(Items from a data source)
============================================================

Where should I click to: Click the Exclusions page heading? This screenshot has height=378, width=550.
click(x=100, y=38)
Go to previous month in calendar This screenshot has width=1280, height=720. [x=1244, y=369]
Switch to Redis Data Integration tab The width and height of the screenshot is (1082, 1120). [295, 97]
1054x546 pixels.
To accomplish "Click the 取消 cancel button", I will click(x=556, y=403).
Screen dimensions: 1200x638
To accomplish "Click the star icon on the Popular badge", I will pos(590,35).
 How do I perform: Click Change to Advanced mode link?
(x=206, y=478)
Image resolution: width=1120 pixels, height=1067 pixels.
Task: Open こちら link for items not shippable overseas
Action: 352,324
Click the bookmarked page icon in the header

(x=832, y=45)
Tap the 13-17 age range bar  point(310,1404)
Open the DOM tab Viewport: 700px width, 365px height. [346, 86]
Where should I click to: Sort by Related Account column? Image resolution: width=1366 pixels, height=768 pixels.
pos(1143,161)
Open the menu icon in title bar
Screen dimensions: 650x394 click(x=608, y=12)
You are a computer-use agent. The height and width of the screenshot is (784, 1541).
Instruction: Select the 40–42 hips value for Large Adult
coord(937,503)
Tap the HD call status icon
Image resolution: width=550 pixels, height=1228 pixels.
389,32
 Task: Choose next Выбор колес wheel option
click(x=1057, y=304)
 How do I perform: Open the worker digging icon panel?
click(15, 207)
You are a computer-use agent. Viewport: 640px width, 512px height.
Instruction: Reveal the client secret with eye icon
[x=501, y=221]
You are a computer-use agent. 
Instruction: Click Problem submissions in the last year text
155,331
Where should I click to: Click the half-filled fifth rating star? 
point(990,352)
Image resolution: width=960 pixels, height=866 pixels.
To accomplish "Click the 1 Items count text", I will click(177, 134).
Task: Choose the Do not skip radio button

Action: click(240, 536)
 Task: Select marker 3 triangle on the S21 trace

============================================================

Problem requirements: Using the records above, please repeat the line with "Instruction: Reveal the" and every line after it exactly, and give no other text.

Output for this exercise:
Instruction: Reveal the client secret with eye icon
[x=501, y=221]
You are a computer-use agent. 
Instruction: Click Problem submissions in the last year text
155,331
Where should I click to: Click the half-filled fifth rating star? 
point(990,352)
Image resolution: width=960 pixels, height=866 pixels.
To accomplish "Click the 1 Items count text", I will click(177, 134).
Task: Choose the Do not skip radio button

Action: click(240, 536)
 Task: Select marker 3 triangle on the S21 trace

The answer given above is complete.